I'm not anti drugs in part because I know so little about dementia (though I've read quite a bit in the last few months) I'm willing to clasp any straw which might help mum and by default me, but I just don't feel she's quite right. She's a bit more manic. Is it the drug or the disease, I just don't know. I've booked an appointment with mum's GP, the earliest available being 7th October! You have to plan to be sick in our practice! My thought is by then there might be a definite pattern her GP and he might be able to tell me if Aricept is causing it or that it's just coincidence.

Hi Lavender,

Do you take your Mum to the specialist? With Aricept I would try and book in with them as well and see who you can get to see first.

When Mum got on Aricept I thought it was the Holy Grail as there were lots who couldn't get it at the time, postcode lottery etc. I don't know if it has helped a little bit or been a total burden. Either way it certainly wasn't the Holy Grail.

I can't remember past 'the stuck on the lavatory' ... worrying sign for me :eek:

I do sing nursery rhymes with my mum and to be honest I have forgotten a lot of them myself so they don't last long beyond 4 lines. she is usually able to finish the end of each line though.
 

Witzend

Registered User
Aug 29, 2007
4,283
0
SW London
2nd verse (according to my father who was fond of such merry little ditties) - can't remember any others:

'The first lady's name was Elizabeth Porter
She was the Bishop of Chichester's daughter
She went there to pass some superfluous water
Nobody knew she was there.'
 

banger696

Registered User
Sep 17, 2015
225
0
North East
Exactly the same here. I've probably locked the nice one in the basement :rolleyes:

Lin x

I get the same, I say Im here then she says not you the younger one thats thin.

I also get when she doesnt recognise me why have you kidnapped me and if I dont handle this correctly she can be banging on all the windows and doors shouting call the police Im here against my will.

I saw a little of this tonight in hospital when she wanted to leave the ward and was saying she was being held on false pretences.
 

Lavender45

Registered User
Jun 7, 2015
1,607
0
Liverpool
Hi Lavender,

Do you take your Mum to the specialist? With Aricept I would try and book in with them as well and see who you can get to see first.

When Mum got on Aricept I thought it was the Holy Grail as there were lots who couldn't get it at the time, postcode lottery etc. I don't know if it has helped a little bit or been a total burden. Either way it certainly wasn't the Holy Grail.
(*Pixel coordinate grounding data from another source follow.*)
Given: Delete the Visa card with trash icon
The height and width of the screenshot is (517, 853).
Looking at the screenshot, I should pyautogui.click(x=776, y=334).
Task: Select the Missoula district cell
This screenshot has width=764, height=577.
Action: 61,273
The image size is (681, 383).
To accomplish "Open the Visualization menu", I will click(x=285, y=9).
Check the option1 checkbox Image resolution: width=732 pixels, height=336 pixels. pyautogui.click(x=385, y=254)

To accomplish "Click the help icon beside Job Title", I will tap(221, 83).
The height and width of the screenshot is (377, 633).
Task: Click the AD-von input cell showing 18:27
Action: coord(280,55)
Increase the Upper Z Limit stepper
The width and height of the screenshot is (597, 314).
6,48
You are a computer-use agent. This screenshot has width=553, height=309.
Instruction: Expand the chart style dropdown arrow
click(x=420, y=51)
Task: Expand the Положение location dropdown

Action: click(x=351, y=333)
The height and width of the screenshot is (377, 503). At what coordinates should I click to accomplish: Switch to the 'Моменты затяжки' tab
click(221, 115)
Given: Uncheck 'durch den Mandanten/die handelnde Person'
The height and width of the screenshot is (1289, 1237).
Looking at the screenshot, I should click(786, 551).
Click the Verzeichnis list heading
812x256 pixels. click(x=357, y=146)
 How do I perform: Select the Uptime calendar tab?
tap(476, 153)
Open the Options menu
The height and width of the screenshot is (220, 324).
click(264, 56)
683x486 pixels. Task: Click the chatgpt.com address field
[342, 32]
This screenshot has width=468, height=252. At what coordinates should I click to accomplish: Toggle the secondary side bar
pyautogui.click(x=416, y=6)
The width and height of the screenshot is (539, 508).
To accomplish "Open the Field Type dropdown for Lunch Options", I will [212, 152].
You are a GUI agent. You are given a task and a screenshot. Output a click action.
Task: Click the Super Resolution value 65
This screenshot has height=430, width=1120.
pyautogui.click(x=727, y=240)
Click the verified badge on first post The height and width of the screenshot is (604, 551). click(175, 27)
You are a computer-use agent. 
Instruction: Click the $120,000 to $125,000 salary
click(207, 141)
I can't remember past 'the stuck on the lavatory' ... worrying sign for me :eek:

I do sing nursery rhymes with my mum and to be honest I have forgotten a lot of them myself so they don't last long beyond 4 lines. she is usually able to finish the end of each line though.

Hi jimbosmith

Mum has seen a geriatric psychiatric consultant 3 times in the last 9 months, mostly because I got really pushy about a lack of diagnosis. TBH I don't have a lot of faith in him, he's due to see her again in January. Whilst I have little faith in him mum actively dislikes him and won't "engage" with him. Seeing him again will cause more stress. Poor mum can barely remember her own name at times, but she remembers she hates him!

Today has been quieter, with no extra visitors for mum to my knowledge. She has made me laugh though, hope you will too.

We were out shopping this morning and rushed to catch a bus home. The bus driver closed the doors and started to pull away from the stop as we got there. Mum yelled at him "stop you tight bu*ger". Good enough he did stop and laughed, mum got on the bus sat down announcing well I stopped him. Very true mum, very true! She'll be getting us banned for abusing a driver! Still chuckling as I write this. I know I shouldn't find it funny, but its good to laugh! Mum has always been outspoken, though she's always been against any bad language (l know bu*ger's not bad) but now there are no holds!